3. Screw the drilled cap onto this bottle and place a shallow wide pan on the floor to catch the overflow liquid.
4. Put on a black T-shirt over your clothes to avoid a fluorescent shirt distracting from the event.
5. Obtain a 2” x 2” “whacking stick” about 30 – 45 cm long
6. Check your goggles to be sure they absorb UV light by illuminating a sheet of white paper. Place the goggles between the source and the paper. You should see a very distinct shadow of the lenses on the fluorescent paper.
7. Position yourself so that you are not under an electrical light or other device on the ceiling.

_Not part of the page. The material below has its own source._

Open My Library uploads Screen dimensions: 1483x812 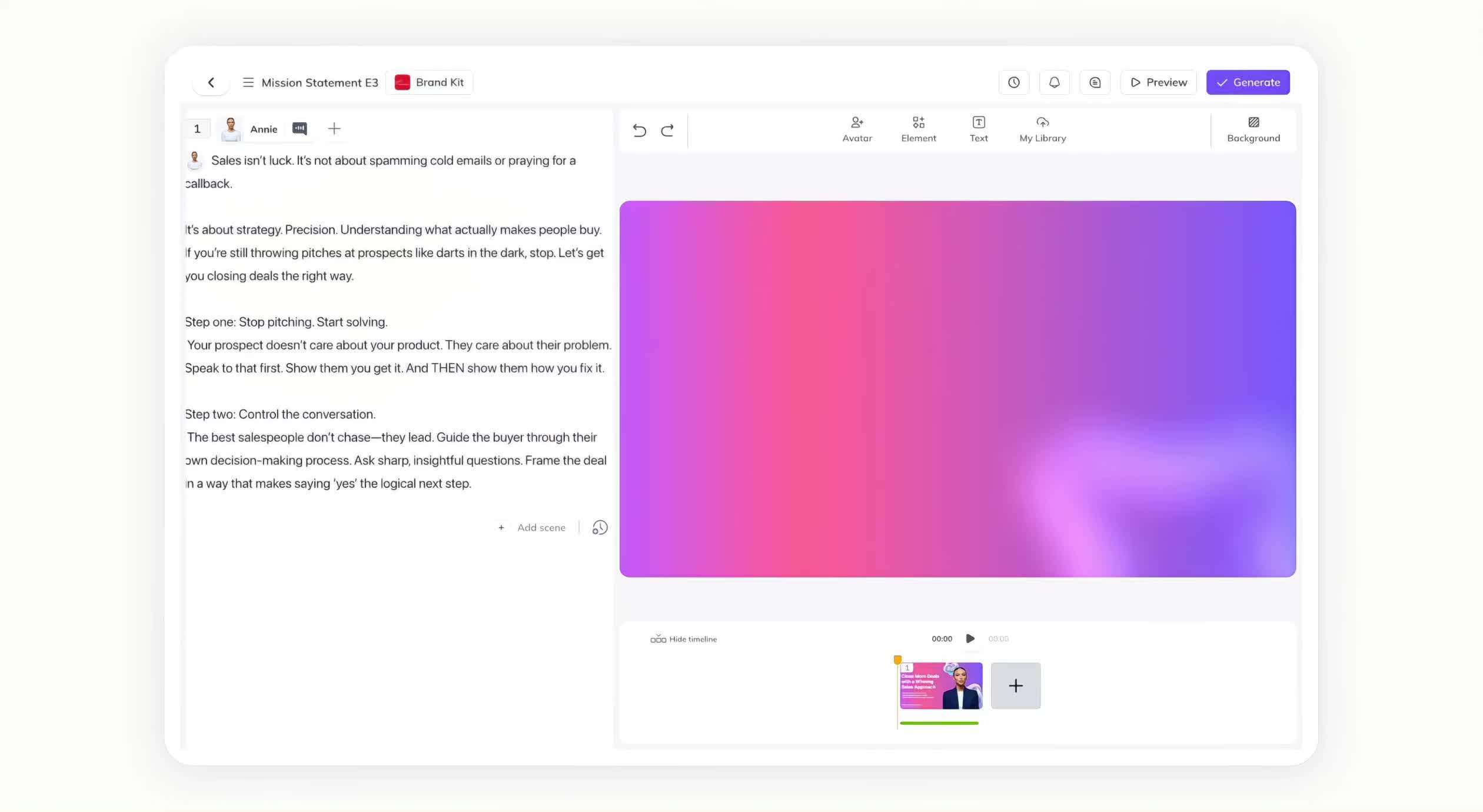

SAFETY: Safety glasses are required for the demonstrator and the “lighting technician”, of course. In this case, the students in the front rows should also be wearing them. Have a mop handy to dry the soon-to-be-slippery floor. Using Diet Tonic Water avoids the mess of cleaning up a sugar solution later.
Be careful that the fountain will not contact electrical equipment (lights, detectors etc.) on the ceiling.
DEMONSTRATION:
Make your classroom as dark as possible. Have a student stand to the side of the display area holding a UV light, shining it into the area and away from the seated class. Have a significant distance between the bottle and the front row of students so that they will not be splashed.
Talk about the fluorescence visible in the bottle of Tonic Water. Casually pick up the stick and bring it down forcefully on the cap of the bottle. The bottle will move down quickly releasing gas at the bottom of the liquid and forcing a fountain out through the drilled hole. If you are lucky, the tonic water will hit the ceiling and drip down onto your black T-shirt. Seeing the teacher covered in glowing blue droplets seems to be a popular event. Watching blue blobs drop from the ceiling tiles is even more popular! When the room lights are turned back on, it all looks like water!
WHAT HAPPENS:
The Tonic water contains Quinine hydrochloride that fluoresces in UV light.
When hit sharply, the bottle moves downward, but the liquid remains in place (inertia), creating a low pressure area between the bottom of the bottle and the liquid. The low pressure allows CO¬¬2 gas to escape from the liquid (Henry’s Law). With the liquid at room temperature, this release of gas is dramatic. The resulting pressure pushes liquid up through the drilled hole in the cap.